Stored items
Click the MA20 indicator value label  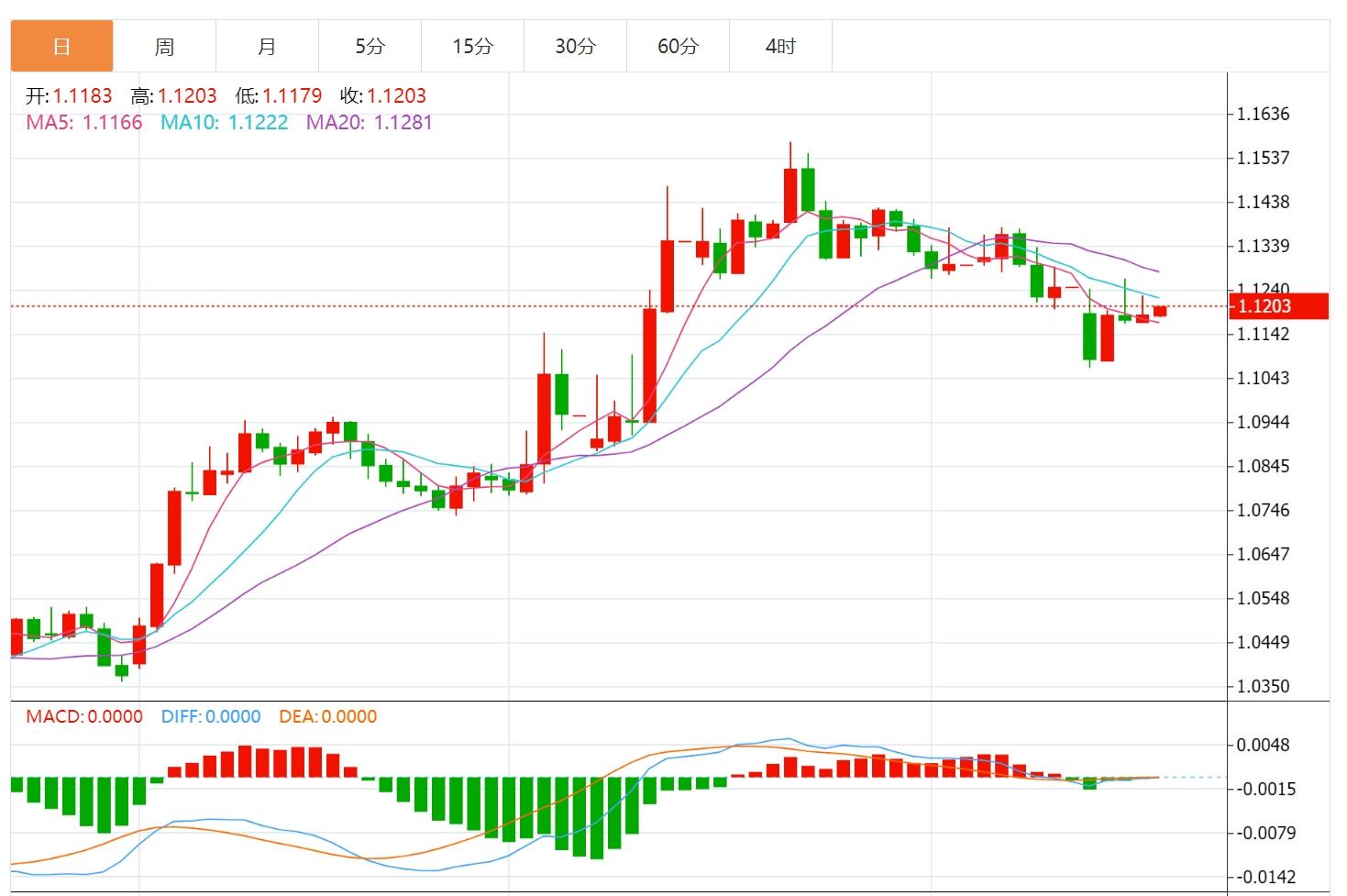[x=369, y=122]
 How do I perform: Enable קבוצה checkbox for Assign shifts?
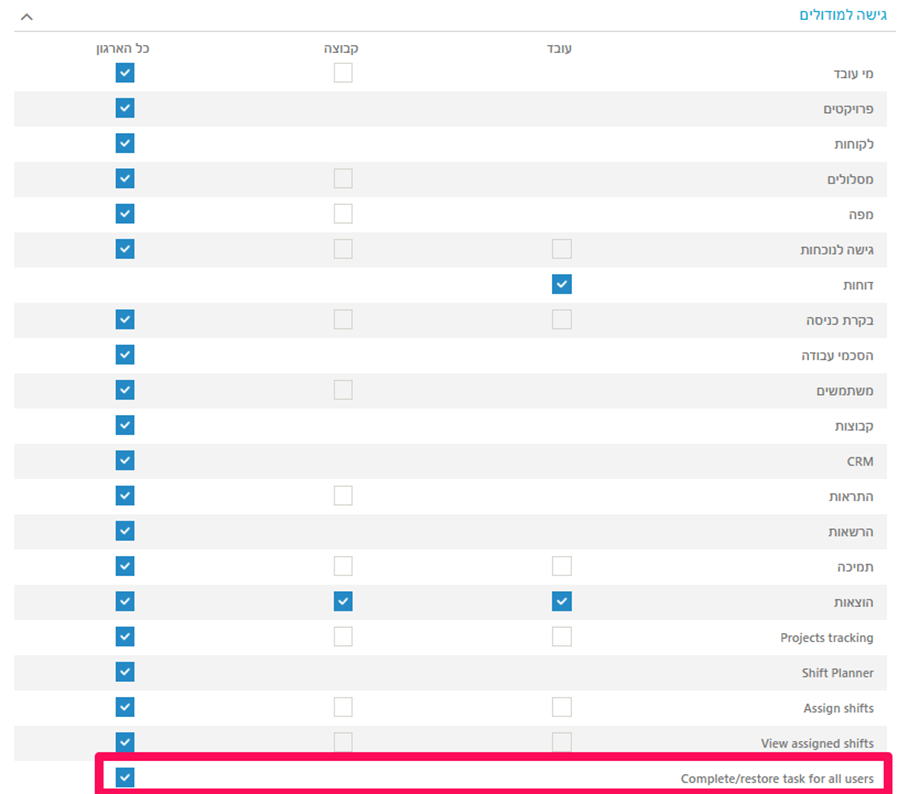(x=343, y=707)
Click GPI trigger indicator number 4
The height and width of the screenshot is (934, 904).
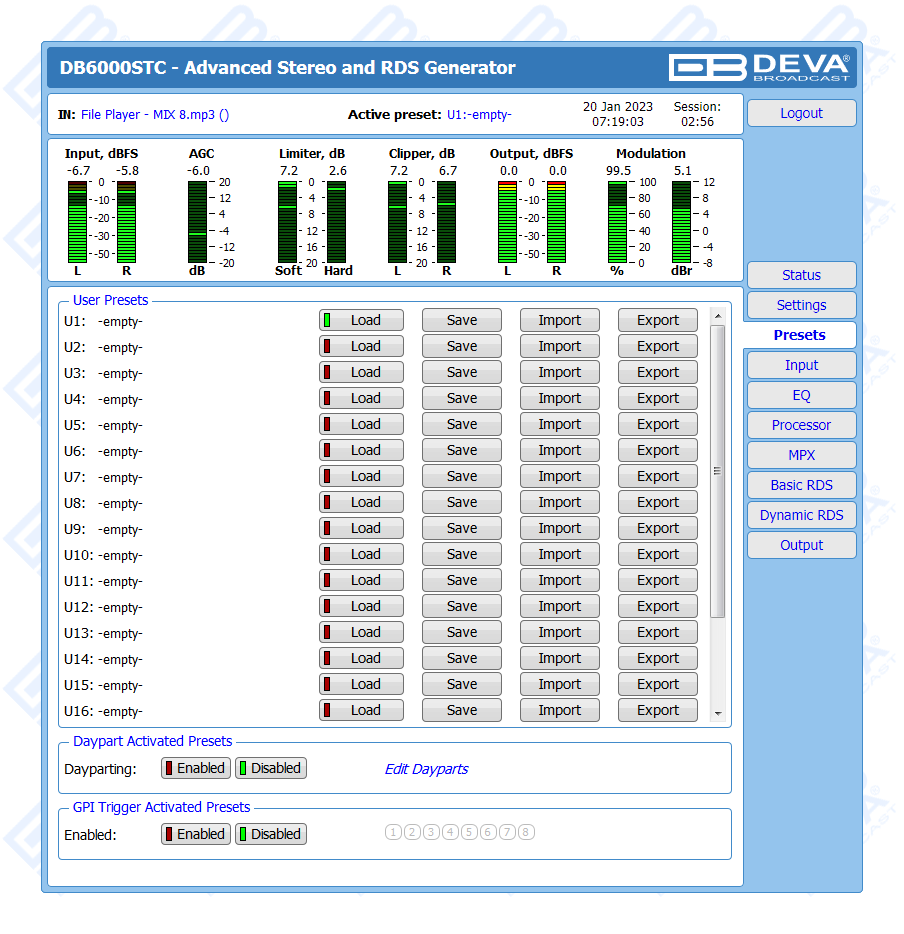[450, 832]
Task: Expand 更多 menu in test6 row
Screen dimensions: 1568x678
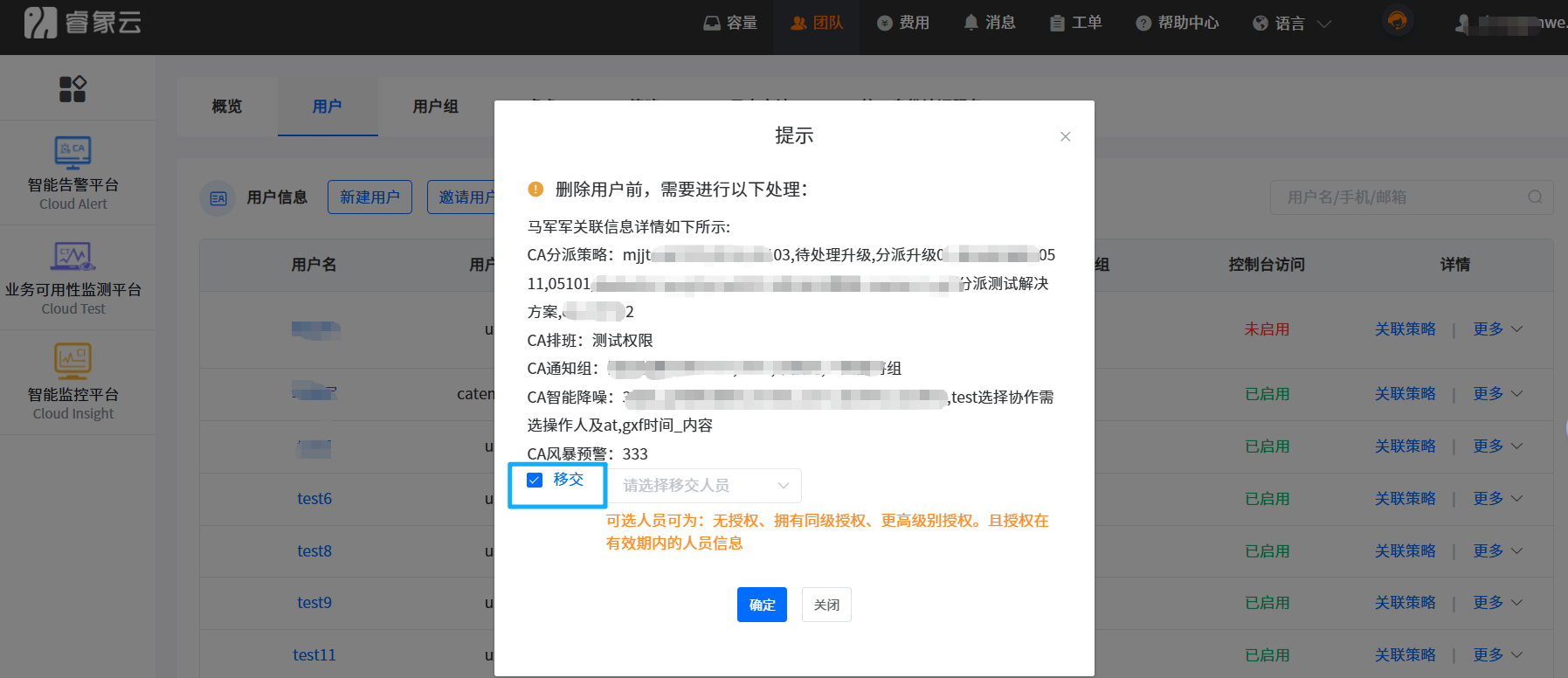Action: (1497, 499)
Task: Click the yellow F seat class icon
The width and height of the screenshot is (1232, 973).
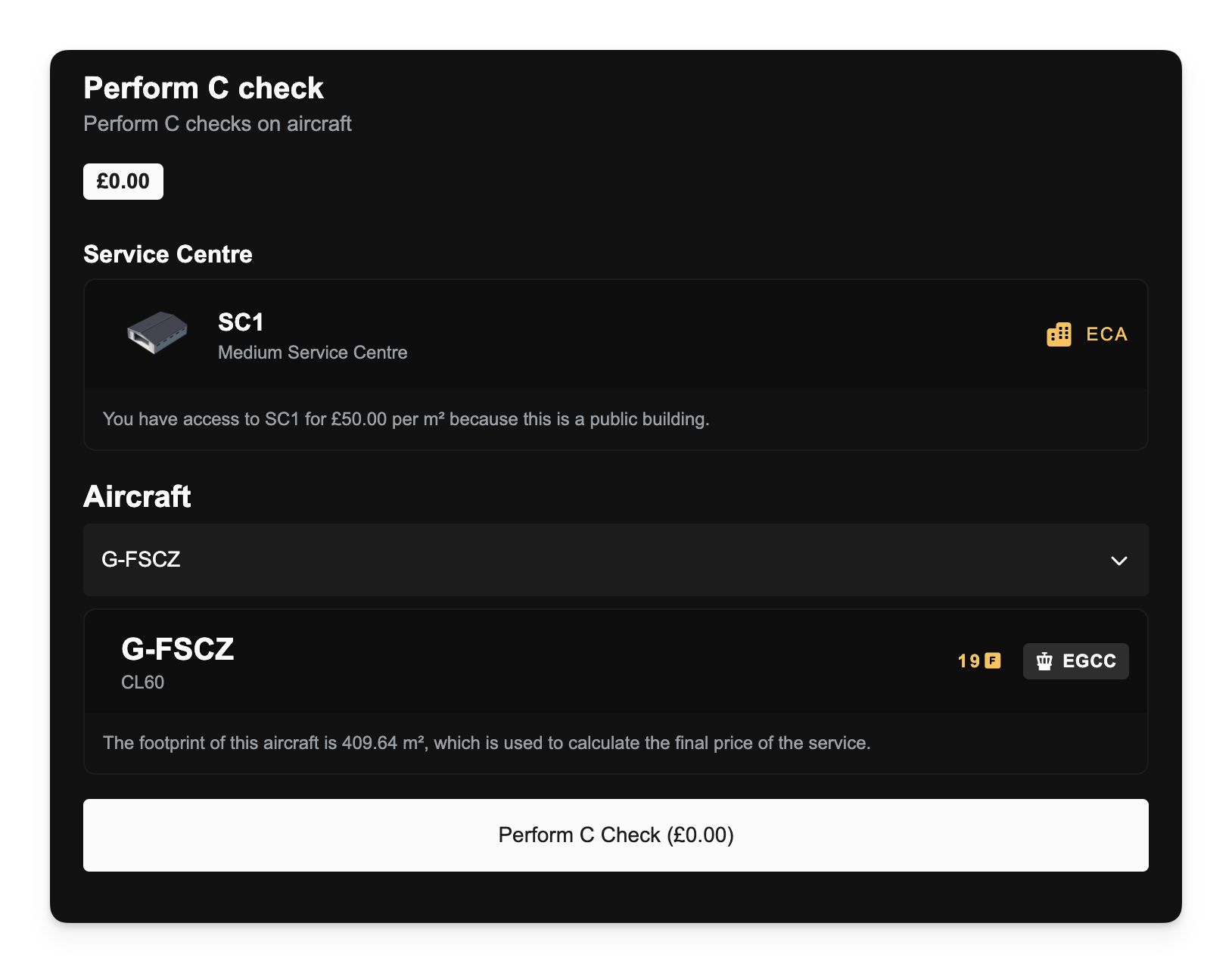Action: (993, 661)

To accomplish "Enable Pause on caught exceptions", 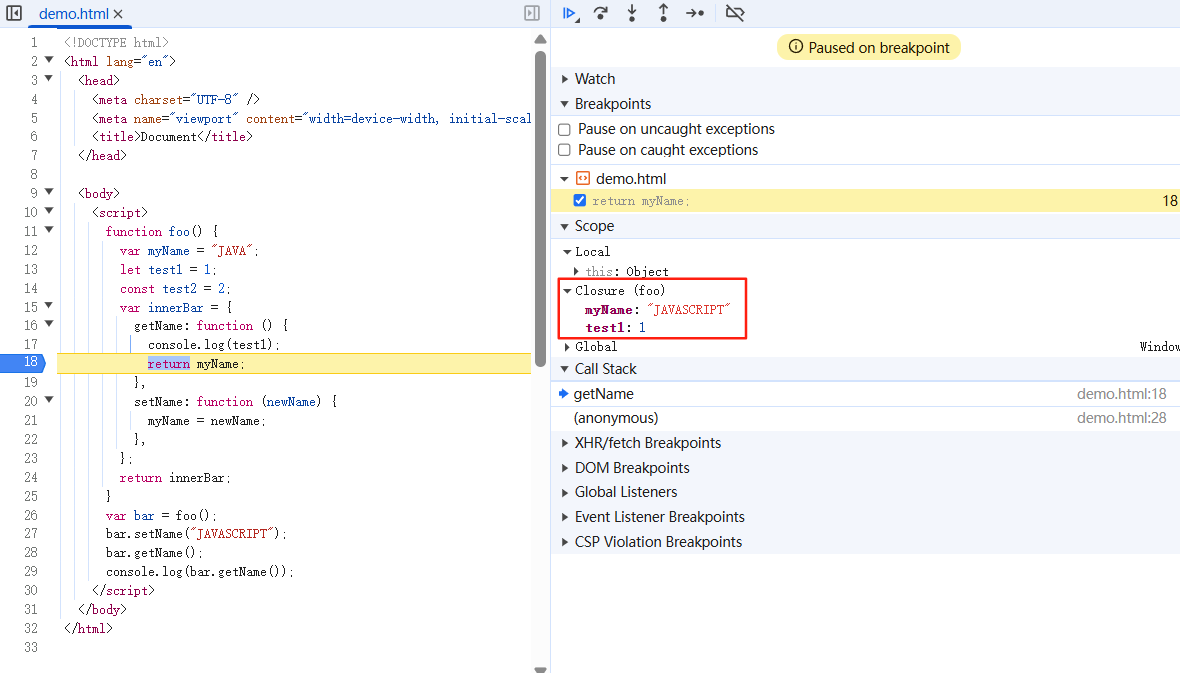I will 564,150.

» What is expected
Only a number is expected in reply: how many lines of the entries hold the word "Task"?

» Your response
2